Beleidigung, Bedrohung, sogar Schläge: Jeder vierte Beschäftigte erlebt Gewalt am Arbeitsplatz. Hier spricht der Autor und Dozent Holger Pressel darüber, warum Betroffene häufig schweigen und was Chefinnen und Kollegen tun können. Maren Hoffmann von Spiegel-Online interviewt dazu Holger Pressel*, Leiter der Stabsstelle Politik bei der AOK Baden-Württemberg:

SPIEGEL: Kürzlich meldete der Deutsche Gewerkschaftsbund (DGB), dass 64 Prozent der Beschäftigten im öffentlichen Dienst von Beleidigungen, Bedrohungen und körperlichen Angriffen im Job berichten. Wie verbreitet ist Gewalt am Arbeitsplatz?

Pressel: Es gibt Daten von der gesetzlichen Unfallversicherung, denen zufolge es jedes Jahr zwischen 10.000 und 20.000 sogenannte Gewaltunfälle gibt, die zu einer Arbeitsunfähigkeit von mehr als drei Tagen führen. Beschäftigte im öffentlichen Dienst sind rund dreimal so oft betroffen wie andere Erwerbstätige.

SPIEGEL: Das ist viel. Was gilt denn alles als Gewalt am Arbeitsplatz?

Pressel: Laut einer Definition der Internationalen Arbeitsorganisation der Vereinten Nationen, ILO, wenn jemand im Kontext seiner Arbeit beleidigt, bedroht oder körperlich angegriffen wird. Insbesondere bei psychischer Gewalt gibt es aber Grauzonen, wie etwa Kränkungen.

SPIEGEL: Die ILO hat im vergangenen Jahr eine Untersuchung veröffentlicht, der zufolge ein Viertel der Beschäftigten weltweit schon selbst Gewalt am Arbeitsplatz erlebt hat. Gibt es besonders gefährdete Gruppen?

Pressel: Ja. Die gesetzliche Unfallversicherung sammelt Daten darüber. Besonders betroffen sind Beschäftigte in Wach- und Sicherheitsdiensten, in Bahnbetrieben sowie im Gesundheits- und Sozialwesen, speziell in Heimen und Psychiatrien. Man kann unterscheiden zwischen betriebsinterner Gewalt und Gewalt von Betriebsfremden – etwa, wenn Kunden sich über lange Wartezeiten oder verweigerte Leistungen ärgern und die Situation eskaliert.
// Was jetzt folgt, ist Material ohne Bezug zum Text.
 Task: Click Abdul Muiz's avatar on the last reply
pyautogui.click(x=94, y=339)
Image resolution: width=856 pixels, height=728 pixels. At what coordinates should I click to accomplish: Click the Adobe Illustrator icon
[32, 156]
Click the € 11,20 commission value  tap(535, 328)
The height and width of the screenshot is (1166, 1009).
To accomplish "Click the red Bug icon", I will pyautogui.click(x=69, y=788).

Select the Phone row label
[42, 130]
Bei betriebsinterner Gewalt sind es in der Regel andere Gründe: Kränkung oder Beleidigung, Neid, Eifersucht und Missgunst sowie Stress.
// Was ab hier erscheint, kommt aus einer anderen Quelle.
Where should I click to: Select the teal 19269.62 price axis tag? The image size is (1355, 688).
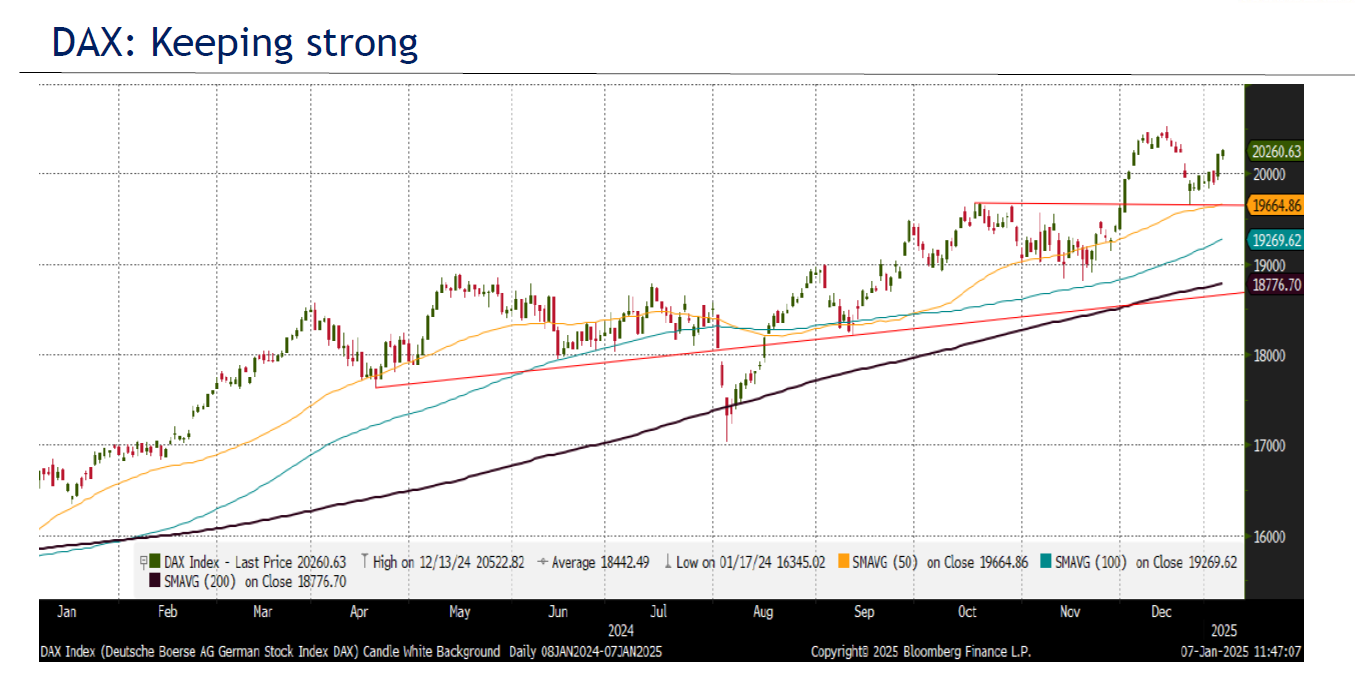1275,240
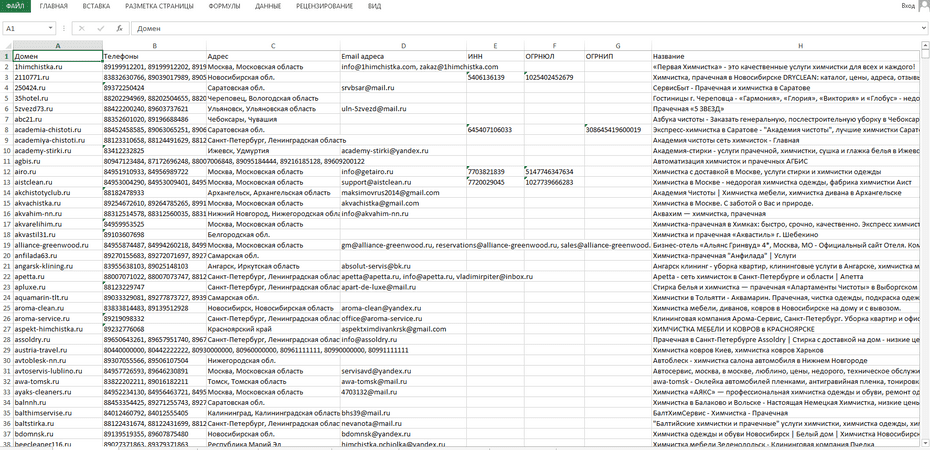Click the Select All corner triangle

coord(6,46)
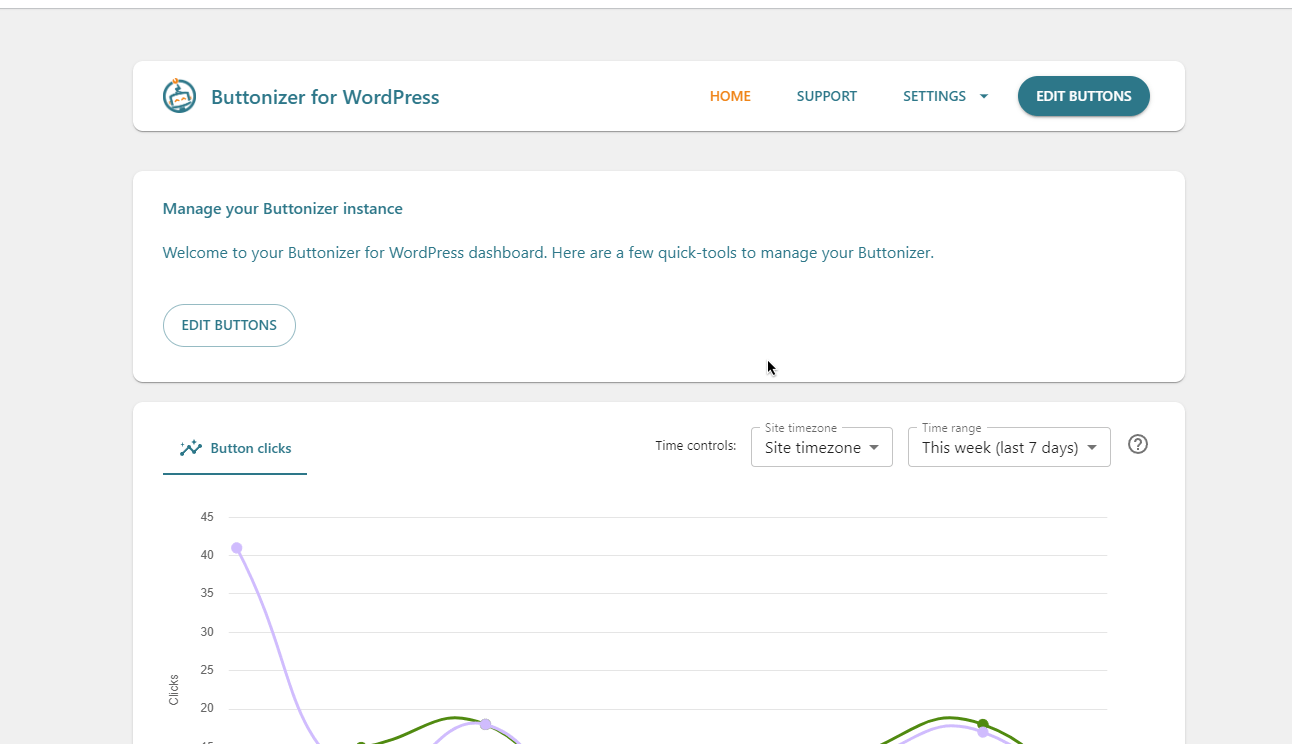1292x744 pixels.
Task: Click the question mark help icon
Action: coord(1138,444)
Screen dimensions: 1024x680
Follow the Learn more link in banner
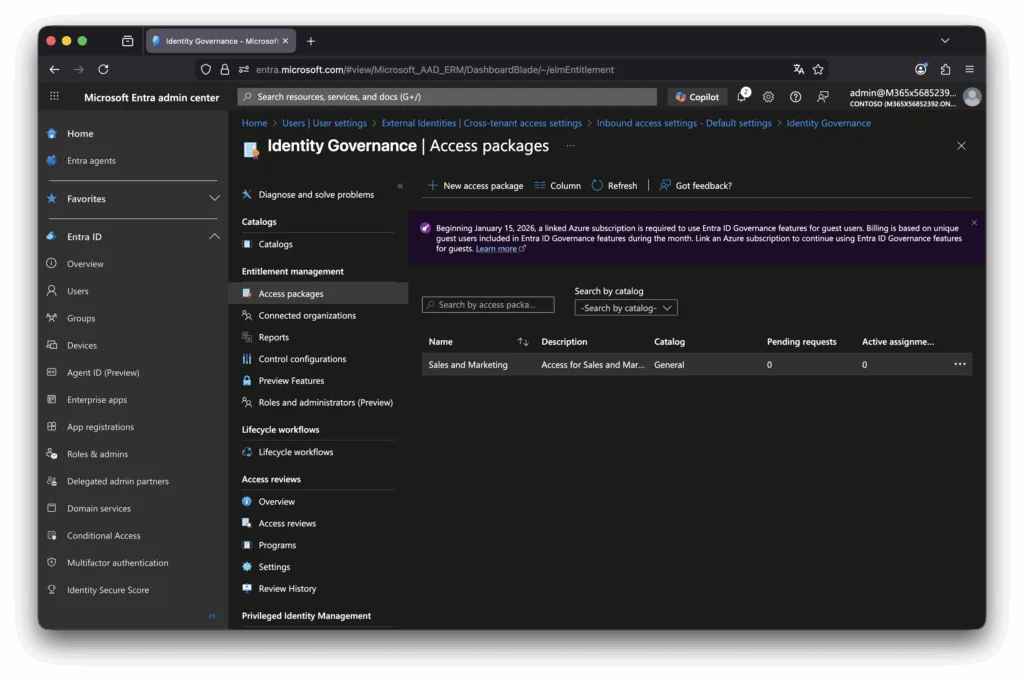point(497,249)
SPIEGEL: Welche Rolle spielt Hierarchie?

Pressel: Zumindest psychische Gewalt wird eher von oben nach unten ausgeübt – es gibt Studien, die zeigen, dass in über der Hälfte der Mobbingfälle Führungskräfte beteiligt sind. Diese mobben entweder selbst oder dulden, dass gemobbt wird. In diesen Fällen spricht man von Bossing. Und in der Folge kann es dann zu einer Umkehrung der Gewalt kommen: Jemand entscheidet sich dann, es dem oder den anderen heimzuzahlen. Rache ist kein seltenes Motiv bei Gewalt im Betrieb.
SPIEGEL: Haben Sie ein Beispiel?

Pressel: In einer Bank hatte eine Führungskraft ihren Titel als Direktor eines Geschäftsbereichs verloren. Ein herber Statusverlust. Diese Person hat für diesen Titel gekämpft, beim Betriebsrat, bei der Personalabteilung, stieß aber überall auf taube Ohren. Und fasste dann den Plan, sich an seinem Nachfolger zu rächen. Der Ex-Direktor hat dann ein Flugblatt gefälscht, auf dem angeblich die Polizei warnte, sein Nachfolger sei ein wegen Sexualdelikten an Kindern vorbestrafter Täter. Das Flugblatt verteilte er anonym in dessen Nachbarschaft.

SPIEGEL: Und dann?

Pressel: Zunächst flog er nicht auf. Und zeigte auch noch den Betriebsrat wegen angeblicher Unterschlagung an, weil er sich nicht unterstützt gefühlt hatte. Als auch das keinen Erfolg hatte, warf er von einer Brücke aus Steinplatten auf Autos. Dabei wurde er beobachtet – und erst dann kam alles heraus, weil die Polizei bei der Hausdurchsuchung auch das Flugblatt fand. Letztlich war der Ausgangspunkt von allem die Kränkung durch den Verlust des Jobtitels.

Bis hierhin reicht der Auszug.